=== RAW RECORDS ===

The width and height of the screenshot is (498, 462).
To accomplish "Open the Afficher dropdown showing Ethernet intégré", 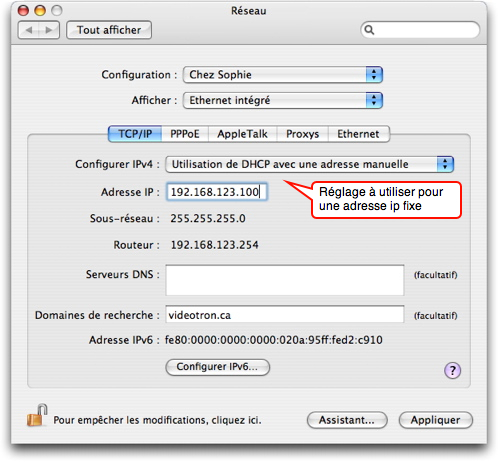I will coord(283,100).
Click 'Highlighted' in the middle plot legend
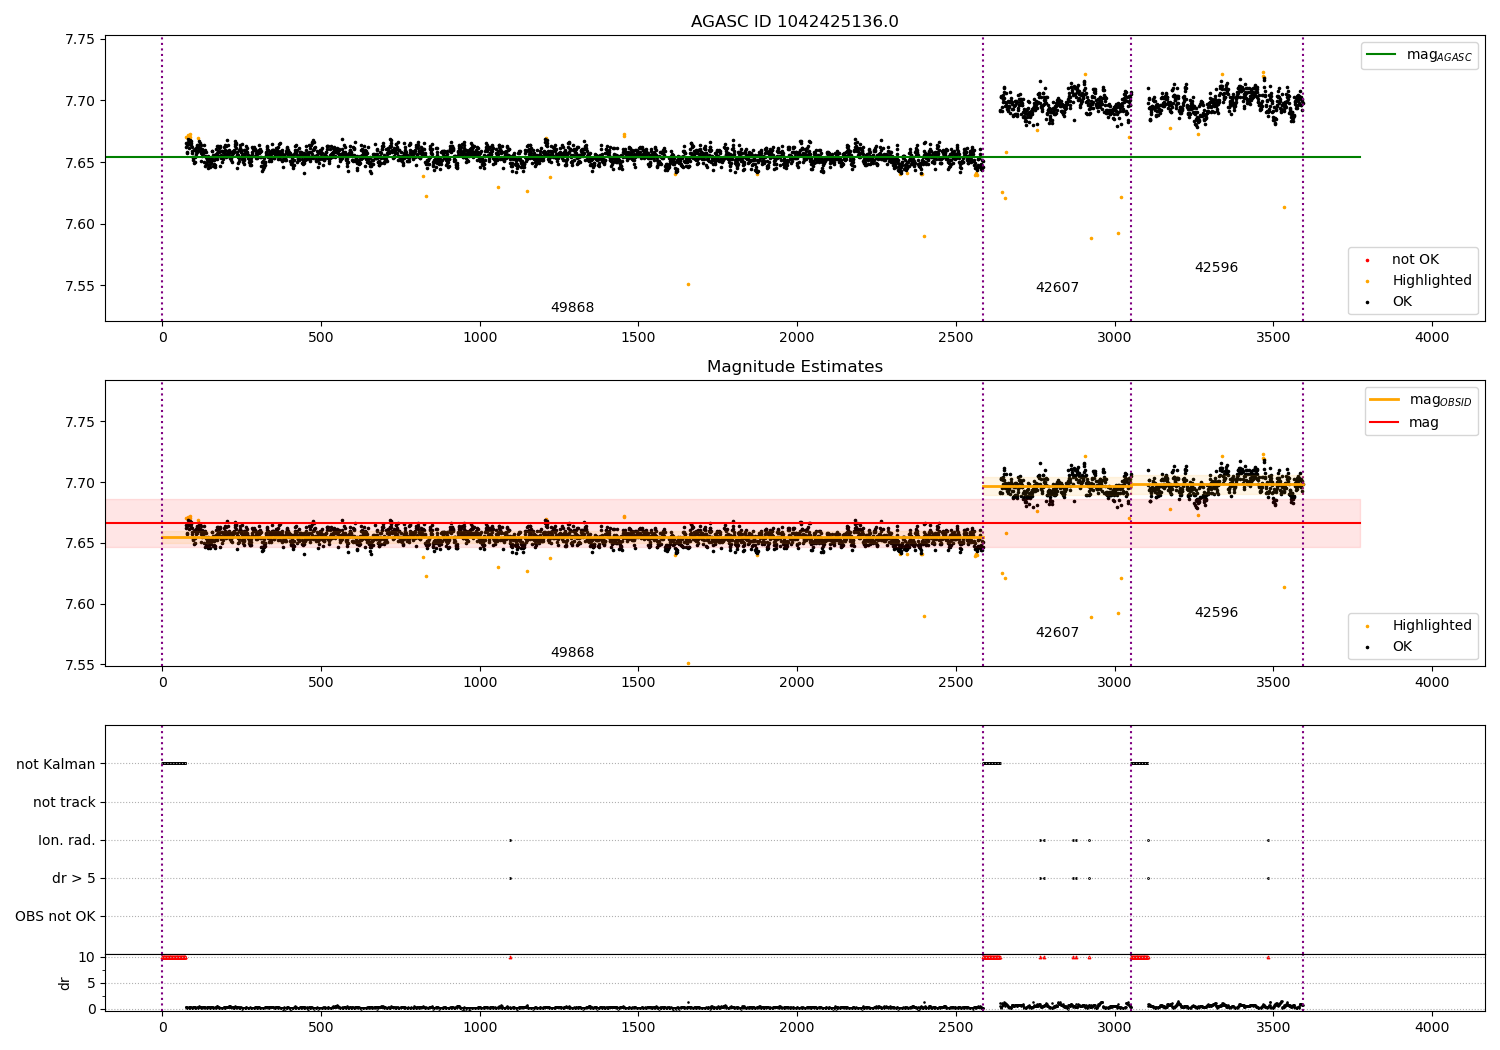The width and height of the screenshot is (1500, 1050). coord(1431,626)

===
=== RAW RECORDS ===

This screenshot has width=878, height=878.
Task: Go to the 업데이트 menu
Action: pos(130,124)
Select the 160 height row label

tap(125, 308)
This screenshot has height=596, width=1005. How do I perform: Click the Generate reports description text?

===

## THE REQUEST
Count the lines in the entries above that contain the word "Click". Reply with the number alone.

## EXERCISE OUTPUT
2